* RECORDS TO PROCESS

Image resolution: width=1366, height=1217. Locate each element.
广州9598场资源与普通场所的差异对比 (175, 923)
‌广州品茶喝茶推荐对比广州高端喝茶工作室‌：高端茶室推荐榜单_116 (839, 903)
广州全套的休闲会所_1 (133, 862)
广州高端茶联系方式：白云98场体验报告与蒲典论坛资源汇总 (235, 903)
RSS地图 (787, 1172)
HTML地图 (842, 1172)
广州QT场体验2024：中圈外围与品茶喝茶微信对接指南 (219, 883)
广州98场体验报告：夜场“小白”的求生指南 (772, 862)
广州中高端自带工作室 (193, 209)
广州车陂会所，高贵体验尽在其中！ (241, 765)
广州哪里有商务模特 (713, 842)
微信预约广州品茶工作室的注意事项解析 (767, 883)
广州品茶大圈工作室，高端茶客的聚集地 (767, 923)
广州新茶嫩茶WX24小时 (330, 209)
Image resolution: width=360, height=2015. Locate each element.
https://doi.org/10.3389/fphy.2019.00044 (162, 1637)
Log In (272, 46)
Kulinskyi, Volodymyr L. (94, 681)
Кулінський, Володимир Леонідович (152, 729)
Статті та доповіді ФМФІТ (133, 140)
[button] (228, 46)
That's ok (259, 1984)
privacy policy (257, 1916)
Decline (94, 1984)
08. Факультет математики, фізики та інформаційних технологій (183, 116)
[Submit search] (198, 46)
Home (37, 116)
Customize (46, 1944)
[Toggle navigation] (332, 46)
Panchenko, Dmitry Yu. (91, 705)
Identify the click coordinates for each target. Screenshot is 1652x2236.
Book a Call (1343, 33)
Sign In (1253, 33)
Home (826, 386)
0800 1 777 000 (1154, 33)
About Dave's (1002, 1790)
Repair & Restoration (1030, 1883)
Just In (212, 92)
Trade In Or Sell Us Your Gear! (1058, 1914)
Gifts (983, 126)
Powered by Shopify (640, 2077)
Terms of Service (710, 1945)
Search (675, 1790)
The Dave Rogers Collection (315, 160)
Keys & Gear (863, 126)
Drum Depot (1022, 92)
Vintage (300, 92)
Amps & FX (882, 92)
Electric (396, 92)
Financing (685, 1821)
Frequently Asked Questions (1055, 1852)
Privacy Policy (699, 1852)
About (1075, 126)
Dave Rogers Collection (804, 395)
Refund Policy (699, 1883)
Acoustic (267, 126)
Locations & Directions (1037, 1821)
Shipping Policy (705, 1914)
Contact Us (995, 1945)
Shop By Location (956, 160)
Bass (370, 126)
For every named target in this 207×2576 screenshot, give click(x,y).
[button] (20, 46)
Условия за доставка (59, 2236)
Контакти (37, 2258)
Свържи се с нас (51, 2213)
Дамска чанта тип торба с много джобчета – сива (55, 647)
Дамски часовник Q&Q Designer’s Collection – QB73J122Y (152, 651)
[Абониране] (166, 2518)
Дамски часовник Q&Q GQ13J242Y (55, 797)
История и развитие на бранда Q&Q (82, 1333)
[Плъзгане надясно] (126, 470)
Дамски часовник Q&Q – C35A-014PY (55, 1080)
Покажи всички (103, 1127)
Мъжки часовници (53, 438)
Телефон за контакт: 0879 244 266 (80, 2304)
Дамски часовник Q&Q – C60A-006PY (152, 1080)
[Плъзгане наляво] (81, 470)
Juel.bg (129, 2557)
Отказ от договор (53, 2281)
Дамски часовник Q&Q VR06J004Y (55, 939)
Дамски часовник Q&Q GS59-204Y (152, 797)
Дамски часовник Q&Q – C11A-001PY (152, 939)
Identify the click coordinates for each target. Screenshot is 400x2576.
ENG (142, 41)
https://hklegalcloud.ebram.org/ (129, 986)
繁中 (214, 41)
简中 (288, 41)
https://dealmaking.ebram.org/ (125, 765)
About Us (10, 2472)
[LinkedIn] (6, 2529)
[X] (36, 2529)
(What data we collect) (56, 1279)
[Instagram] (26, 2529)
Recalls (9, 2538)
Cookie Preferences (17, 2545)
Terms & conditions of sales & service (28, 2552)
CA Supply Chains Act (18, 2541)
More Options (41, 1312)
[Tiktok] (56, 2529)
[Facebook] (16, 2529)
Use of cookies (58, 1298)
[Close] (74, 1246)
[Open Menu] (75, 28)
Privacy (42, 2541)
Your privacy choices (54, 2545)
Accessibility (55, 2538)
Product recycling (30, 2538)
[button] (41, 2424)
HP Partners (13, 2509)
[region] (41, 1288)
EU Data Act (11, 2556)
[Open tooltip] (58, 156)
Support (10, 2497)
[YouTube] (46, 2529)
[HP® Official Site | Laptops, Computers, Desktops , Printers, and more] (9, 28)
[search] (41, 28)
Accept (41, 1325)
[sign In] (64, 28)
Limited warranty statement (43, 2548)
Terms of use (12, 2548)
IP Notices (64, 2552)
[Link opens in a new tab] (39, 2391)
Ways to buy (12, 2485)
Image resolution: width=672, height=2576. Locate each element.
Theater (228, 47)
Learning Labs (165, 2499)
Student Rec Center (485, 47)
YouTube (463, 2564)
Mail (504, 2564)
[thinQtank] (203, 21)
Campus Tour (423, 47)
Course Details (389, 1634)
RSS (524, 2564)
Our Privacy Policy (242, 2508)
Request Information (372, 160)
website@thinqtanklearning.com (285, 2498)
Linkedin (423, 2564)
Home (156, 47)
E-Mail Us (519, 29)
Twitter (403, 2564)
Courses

* AIM OF THE TASK
Every entry is to be restated exactly, with no line dropped.

* RESPONSE AREA
Image resolution: width=1366, height=1217. Locate each element.
广州9598场资源与普通场所的差异对比 (175, 923)
‌广州品茶喝茶推荐对比广州高端喝茶工作室‌：高端茶室推荐榜单_116 (839, 903)
广州全套的休闲会所_1 (133, 862)
广州高端茶联系方式：白云98场体验报告与蒲典论坛资源汇总 (235, 903)
RSS地图 (787, 1172)
HTML地图 (842, 1172)
广州QT场体验2024：中圈外围与品茶喝茶微信对接指南 (219, 883)
广州98场体验报告：夜场“小白”的求生指南 (772, 862)
广州中高端自带工作室 (193, 209)
广州车陂会所，高贵体验尽在其中！ (241, 765)
广州哪里有商务模特 (713, 842)
微信预约广州品茶工作室的注意事项解析 (767, 883)
广州品茶大圈工作室，高端茶客的聚集地 (767, 923)
广州新茶嫩茶WX24小时 (330, 209)
Image resolution: width=360, height=2015. Locate each element.
https://doi.org/10.3389/fphy.2019.00044 (162, 1637)
Log In (272, 46)
Kulinskyi, Volodymyr L. (94, 681)
Кулінський, Володимир Леонідович (152, 729)
Статті та доповіді ФМФІТ (133, 140)
[button] (228, 46)
That's ok (259, 1984)
privacy policy (257, 1916)
Decline (94, 1984)
08. Факультет математики, фізики та інформаційних технологій (183, 116)
[Submit search] (198, 46)
Home (37, 116)
Customize (46, 1944)
[Toggle navigation] (332, 46)
Panchenko, Dmitry Yu. (91, 705)
Identify the click coordinates for each target. Screenshot is 1652x2236.
Book a Call (1343, 33)
Sign In (1253, 33)
Home (826, 386)
0800 1 777 000 (1154, 33)
About Dave's (1002, 1790)
Repair & Restoration (1030, 1883)
Just In (212, 92)
Trade In Or Sell Us Your Gear! (1058, 1914)
Gifts (983, 126)
Powered by Shopify (640, 2077)
Terms of Service (710, 1945)
Search (675, 1790)
The Dave Rogers Collection (315, 160)
Keys & Gear (863, 126)
Drum Depot (1022, 92)
Vintage (300, 92)
Amps & FX (882, 92)
Electric (396, 92)
Financing (685, 1821)
Frequently Asked Questions (1055, 1852)
Privacy Policy (699, 1852)
About (1075, 126)
Dave Rogers Collection (804, 395)
Refund Policy (699, 1883)
Acoustic (267, 126)
Locations & Directions (1037, 1821)
Shipping Policy (705, 1914)
Contact Us (995, 1945)
Shop By Location (956, 160)
Bass (370, 126)
For every named target in this 207×2576 screenshot, give click(x,y).
[button] (20, 46)
Условия за доставка (59, 2236)
Контакти (37, 2258)
Свържи се с нас (51, 2213)
Дамска чанта тип торба с много джобчета – сива (55, 647)
Дамски часовник Q&Q Designer’s Collection – QB73J122Y (152, 651)
[Абониране] (166, 2518)
Дамски часовник Q&Q GQ13J242Y (55, 797)
История и развитие на бранда Q&Q (82, 1333)
[Плъзгане надясно] (126, 470)
Дамски часовник Q&Q – C35A-014PY (55, 1080)
Покажи всички (103, 1127)
Мъжки часовници (53, 438)
Телефон за контакт: 0879 244 266 (80, 2304)
Дамски часовник Q&Q – C60A-006PY (152, 1080)
[Плъзгане наляво] (81, 470)
Juel.bg (129, 2557)
Отказ от договор (53, 2281)
Дамски часовник Q&Q VR06J004Y (55, 939)
Дамски часовник Q&Q GS59-204Y (152, 797)
Дамски часовник Q&Q – C11A-001PY (152, 939)
Identify the click coordinates for each target. Screenshot is 400x2576.
ENG (142, 41)
https://hklegalcloud.ebram.org/ (129, 986)
繁中 (214, 41)
简中 (288, 41)
https://dealmaking.ebram.org/ (125, 765)
About Us (10, 2472)
[LinkedIn] (6, 2529)
[X] (36, 2529)
(What data we collect) (56, 1279)
[Instagram] (26, 2529)
Recalls (9, 2538)
Cookie Preferences (17, 2545)
Terms & conditions of sales & service (28, 2552)
CA Supply Chains Act (18, 2541)
More Options (41, 1312)
[Tiktok] (56, 2529)
[Facebook] (16, 2529)
Use of cookies (58, 1298)
[Close] (74, 1246)
[Open Menu] (75, 28)
Privacy (42, 2541)
Your privacy choices (54, 2545)
Accessibility (55, 2538)
Product recycling (30, 2538)
[button] (41, 2424)
HP Partners (13, 2509)
[region] (41, 1288)
EU Data Act (11, 2556)
[Open tooltip] (58, 156)
Support (10, 2497)
[YouTube] (46, 2529)
[HP® Official Site | Laptops, Computers, Desktops , Printers, and more] (9, 28)
[search] (41, 28)
Accept (41, 1325)
[sign In] (64, 28)
Limited warranty statement (43, 2548)
Terms of use (12, 2548)
IP Notices (64, 2552)
[Link opens in a new tab] (39, 2391)
Ways to buy (12, 2485)
Image resolution: width=672, height=2576. Locate each element.
Theater (228, 47)
Learning Labs (165, 2499)
Student Rec Center (485, 47)
YouTube (463, 2564)
Mail (504, 2564)
[thinQtank] (203, 21)
Campus Tour (423, 47)
Course Details (389, 1634)
RSS (524, 2564)
Our Privacy Policy (242, 2508)
Request Information (372, 160)
website@thinqtanklearning.com (285, 2498)
Linkedin (423, 2564)
Home (156, 47)
E-Mail Us (519, 29)
Twitter (403, 2564)
Courses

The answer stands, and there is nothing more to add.